Aşağıda, ‘Kızıl Tugaylar’ örgütünün teorisyeni olmakla suçlanan ve Fransa sürgününden ülkesine dönerek İtalya'da cezaevine giren felsefe profesörü Toni Negri'nin hapisten yazdığı metni özet olarak tercüme ediyorum.

* * *

‘İTALYA’da yaşamak için futbol atmosferini teneffüs etmek gerekir. Nitekim, şu an bulunduğum Roma hapishanesinde pazartesi günü lig, perşembe günü de kupa maçlarından sonra mahkum veya gardiyanlar ve ziyaretçiler ya da personelle olan tüm konuşmalar mutlaka futbolla başlıyor. Dışarıda da öyle!

Fakat ben İtalya'daki yeni olgu karşısında huzursuz ve şaşkınım. Çünkü bütün eski kesin değerler yıkılmış durumda. Gerçek bir uygarlık krizi mevcut.

Eskiden insanlar bir klubün taraftarlığına ilhak ederken veya bu taraftarlığı miras olarak devralırken ne yaptıklarını bilirlerdi.

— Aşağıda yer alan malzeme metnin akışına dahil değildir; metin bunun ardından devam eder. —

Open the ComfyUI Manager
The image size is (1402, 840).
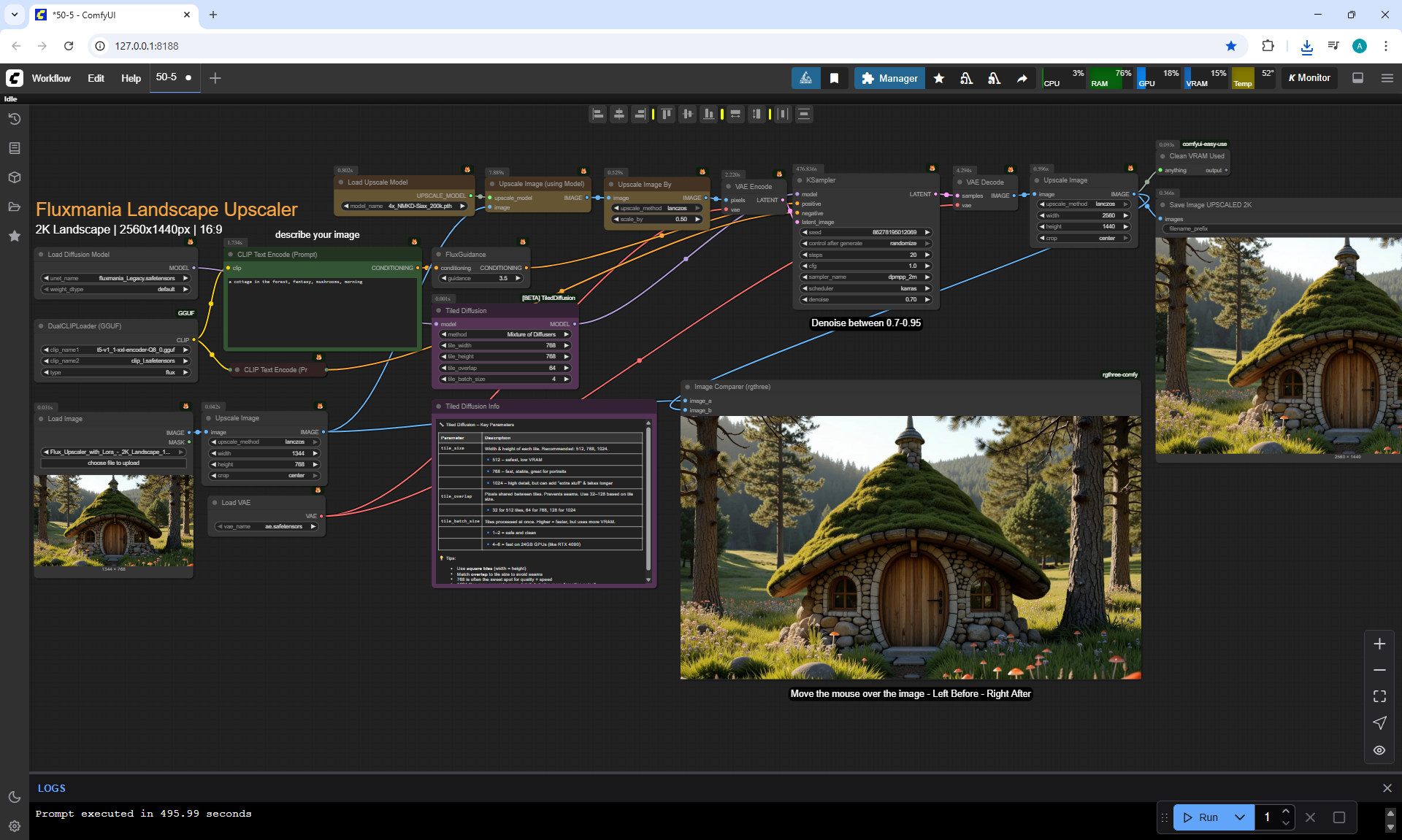(x=889, y=78)
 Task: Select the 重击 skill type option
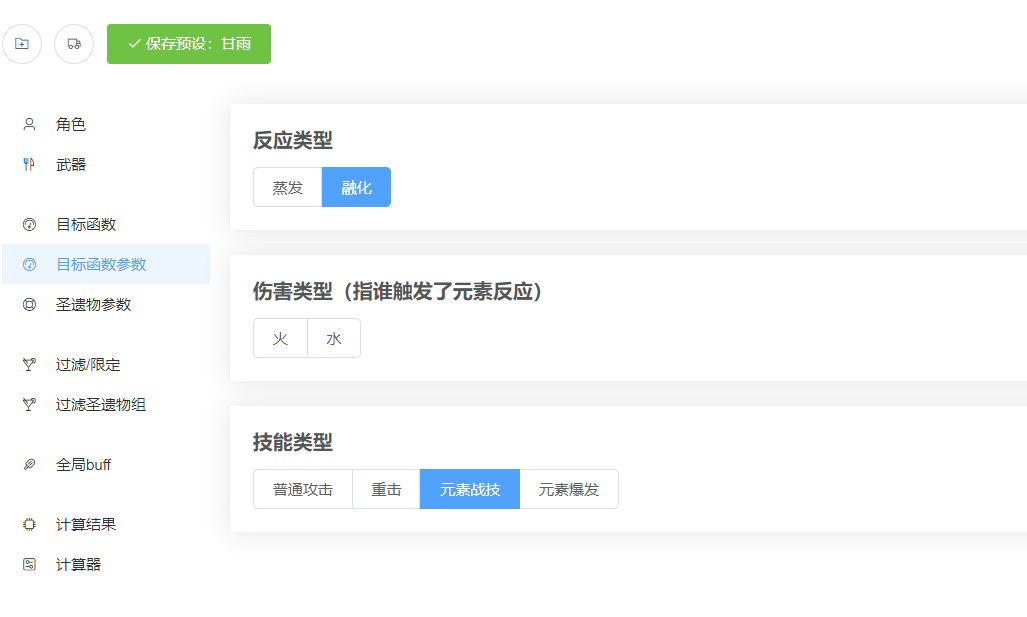click(385, 488)
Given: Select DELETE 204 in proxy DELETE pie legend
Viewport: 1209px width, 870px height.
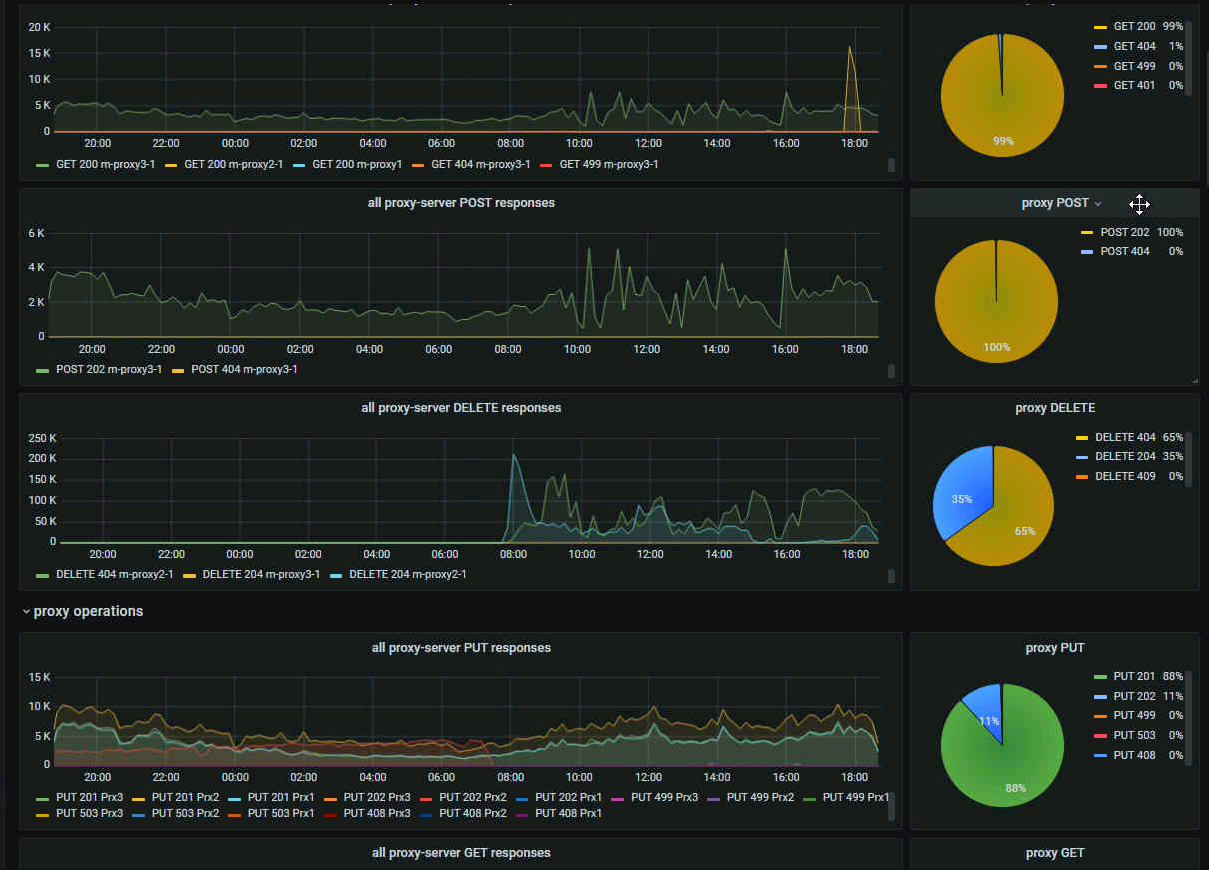Looking at the screenshot, I should 1128,457.
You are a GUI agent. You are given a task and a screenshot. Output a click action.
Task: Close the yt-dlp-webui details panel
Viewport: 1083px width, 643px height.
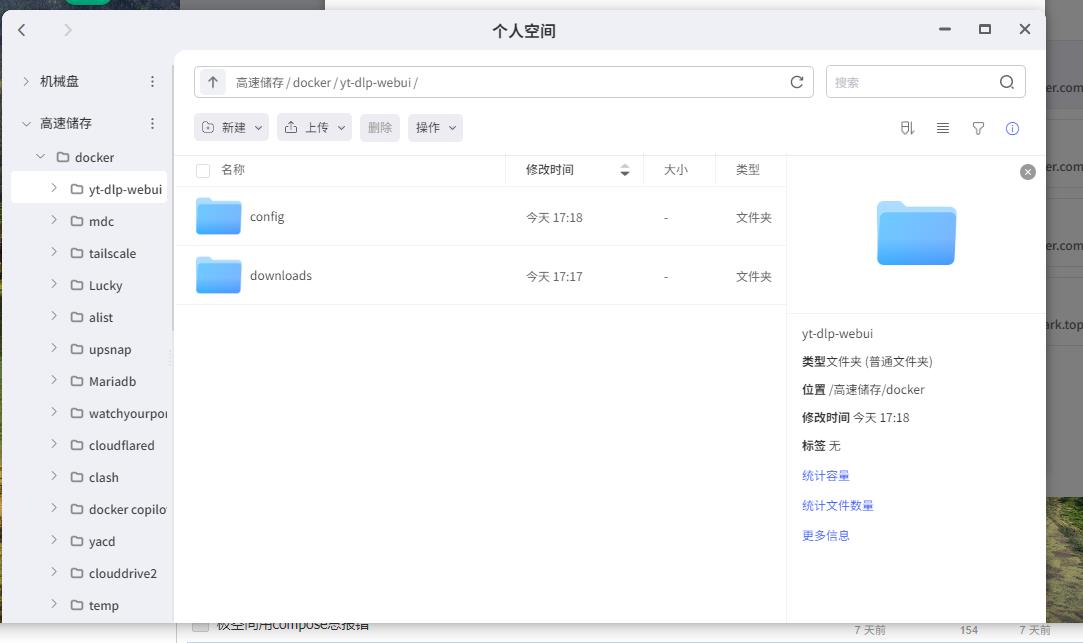1027,172
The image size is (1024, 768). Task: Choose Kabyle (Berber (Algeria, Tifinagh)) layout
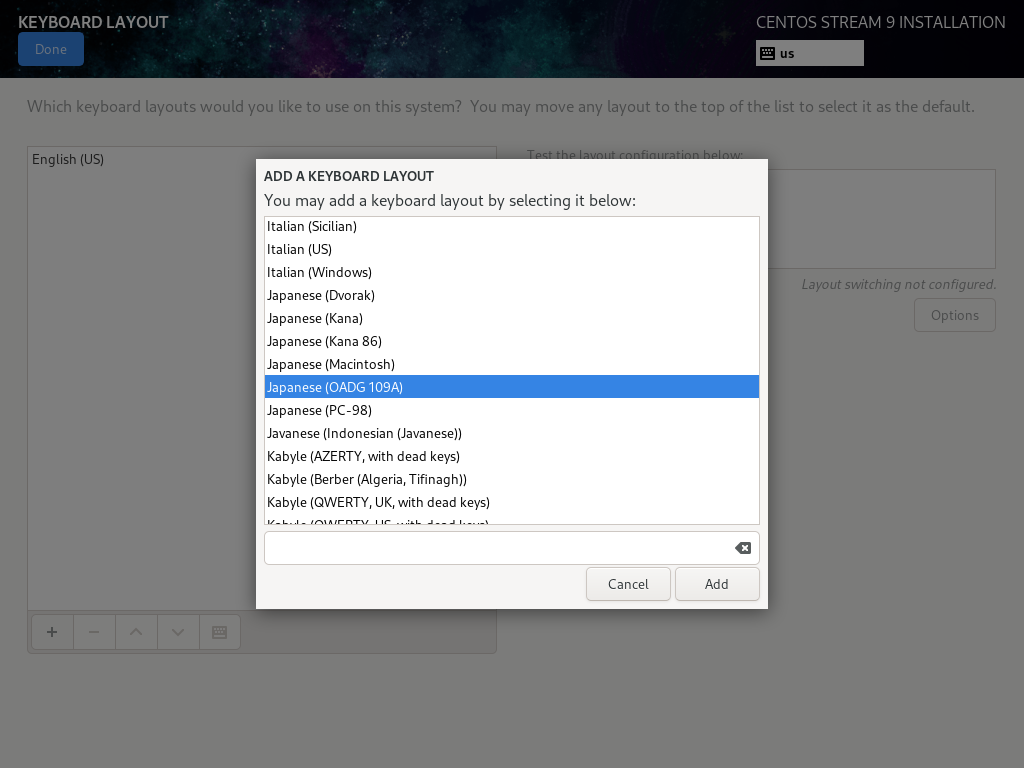[x=366, y=479]
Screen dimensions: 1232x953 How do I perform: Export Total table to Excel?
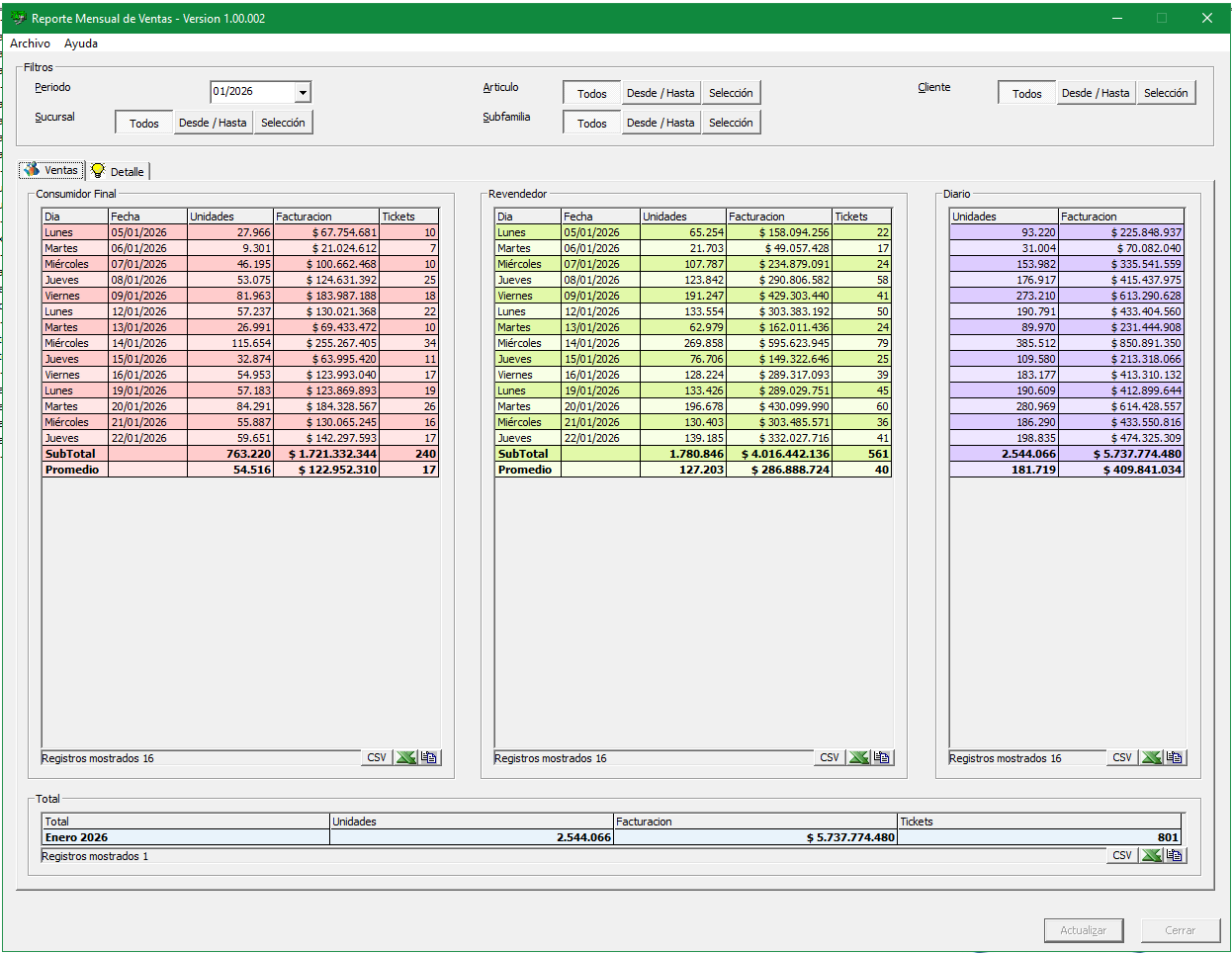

AC Milano, Torino, Roma şehirli proletaryanın ‘kızıl’ takımlarıydı. Buna karşılık İnter, Juventus ve Lazio finans büyük burjuvazisinin, Agnelli ailesinin ve Fiat çevresinin, Roma toprak aristokrasisinin ekipleriydi.

Stadyuma gitmek, sınıf aidiyetini sahiplenen kentli kültürün parçasıydı.

* * *

‘AMA şimdi hiçbir şey belli değil. Berlusconi’nin satın aldığı AC Milano eskiden Sovyet profilli bir Van Basten'in, bir Gullit'nin, bir Rijkaard'ın tişörtlerini dağıtırken artık ödül diye ‘Komünizmin Kara Kitabı’nı veriyor.

Alfa Romeo işçileri ise petrol zengini Moratti'nin İnter'ini destekliyor.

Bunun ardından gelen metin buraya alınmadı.